FLORA: He was thinking about President Roosevelt’s speech. We sat up an’ lissened to it one night last week.
VICARRO: No, I think that he was talking about something closer to home, Mrs. Meighan. You do me a good turn and I’ll do you one, that was the way that he put it. You have a piece of cotton on your face. Hold still—I’ll pick it off. (He delicately removes the lint.) There now.
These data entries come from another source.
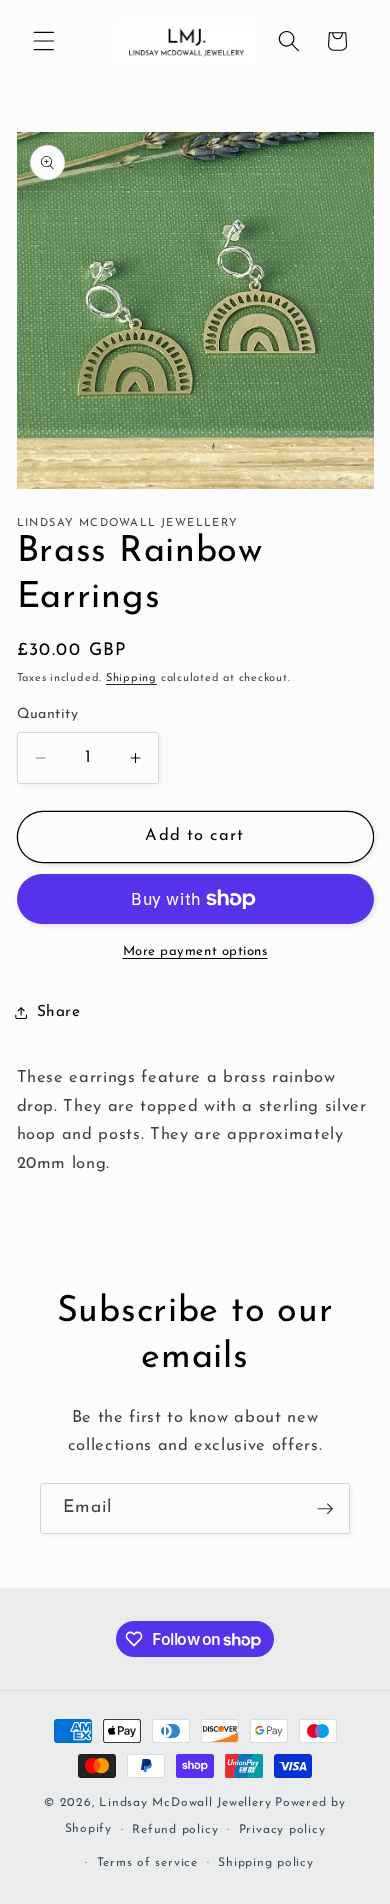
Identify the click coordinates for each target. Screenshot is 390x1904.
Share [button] (59, 1012)
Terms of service (147, 1863)
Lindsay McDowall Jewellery (185, 1803)
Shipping (131, 678)
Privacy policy (282, 1830)
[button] (44, 41)
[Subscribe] (325, 1509)
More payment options (195, 951)
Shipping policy (266, 1863)
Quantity (48, 714)
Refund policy (175, 1830)
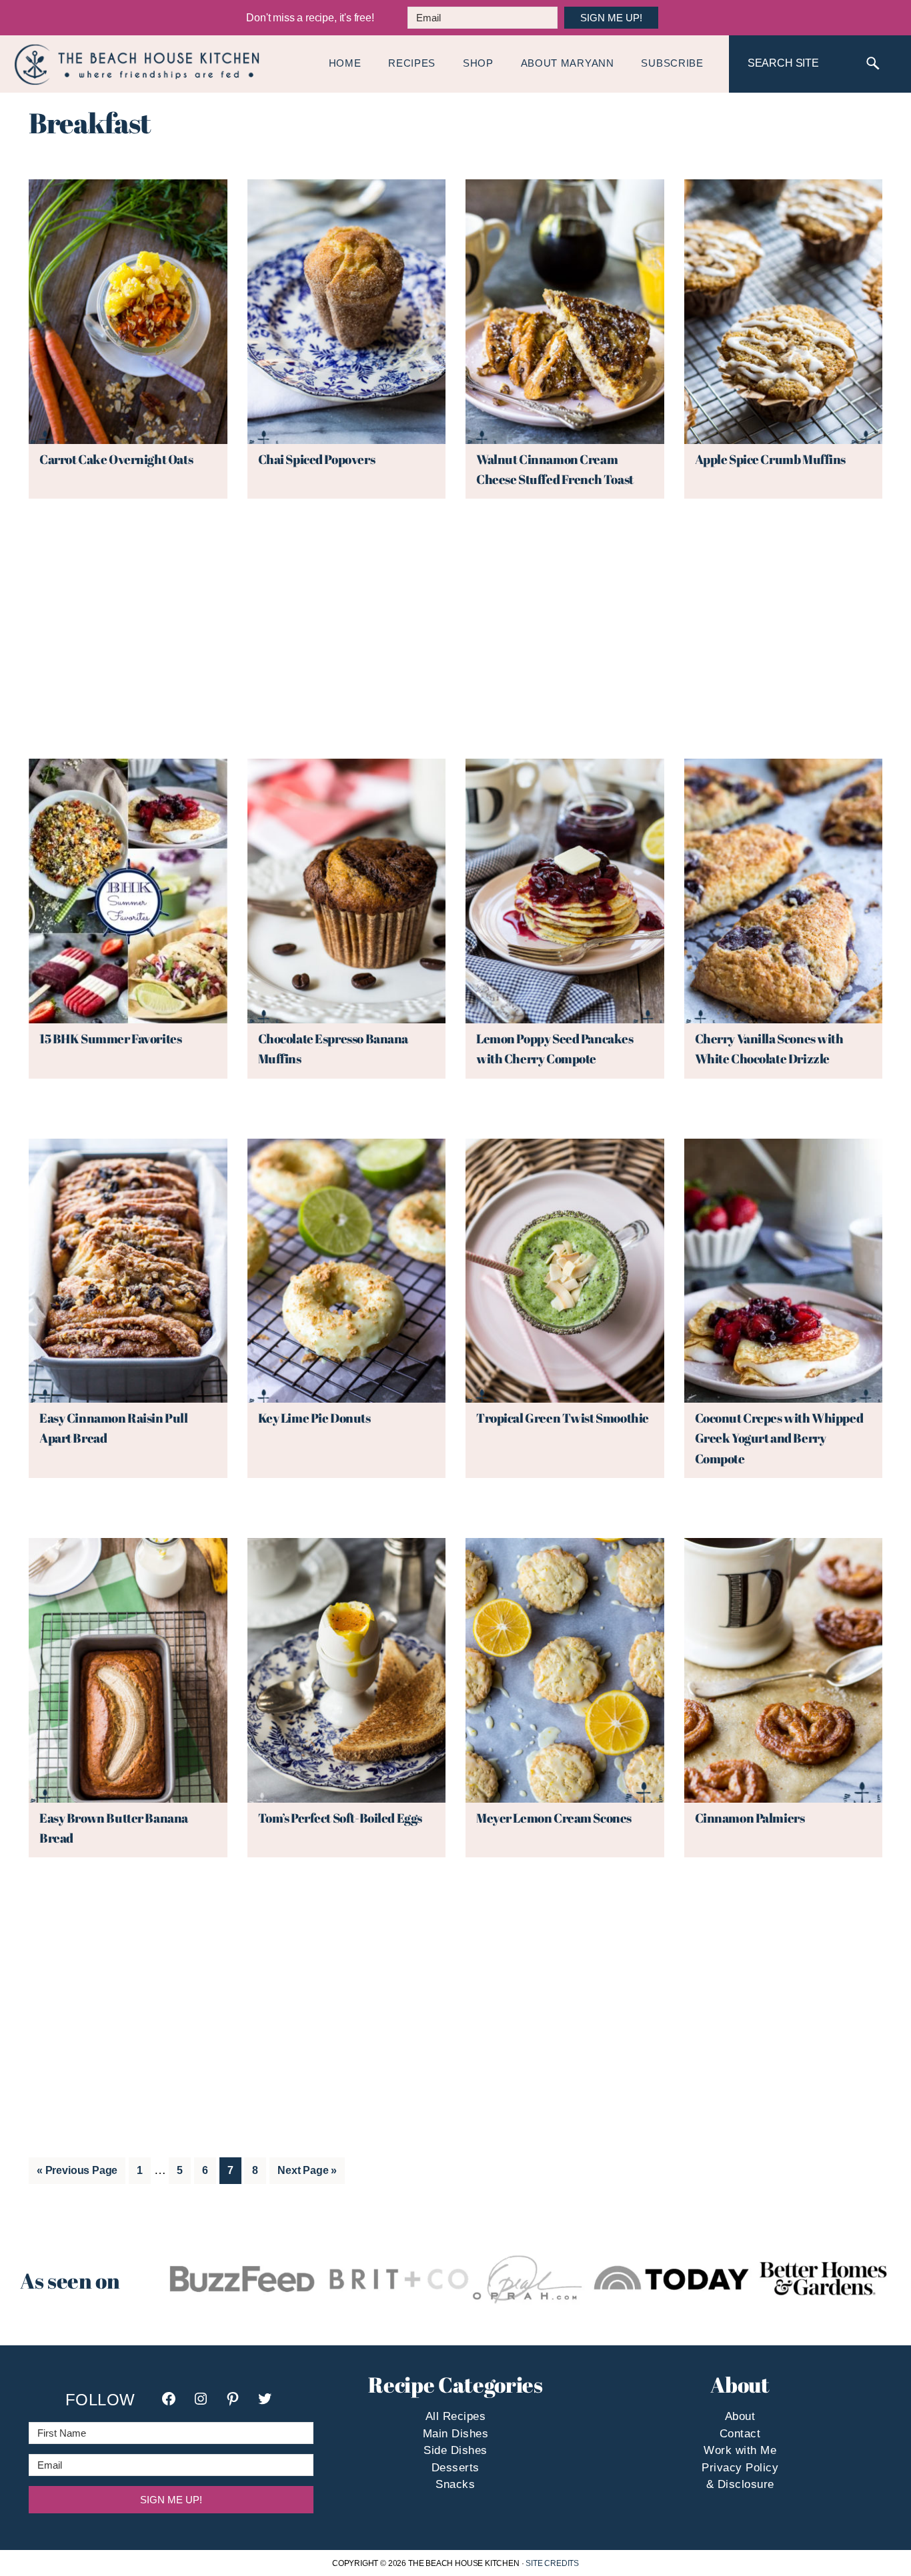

FLORA: (nervously) Thanks.
VICARRO: There’s a lot of fine cotton lint floating round in the air.
FLORA: I know there is. It irritates my nose. I think it gets up in my sinus.
VICARRO: Well, you’re a delicate woman.
FLORA: Delicate? Me? Oh, no. I’m too big for that.
VICARRO: Your size is part of your delicacy, Mrs. Meighan.
FLORA: How do you mean?
VICARRO: There’s a lot of you, but every bit of you is delicate. Choice. Delectable, I might say.
FLORA: Huh?
VICARRO: I mean you’re altogether lacking in any—coarseness. You’re soft. Fine-fibered. And smooth.
FLORA: Our talk is certainly taking a personal turn.
VICARRO: Yes. You make me think of cotton.
FLORA: Huh?
VICARRO: Cotton!
FLORA: Well! Should I say thanks or something?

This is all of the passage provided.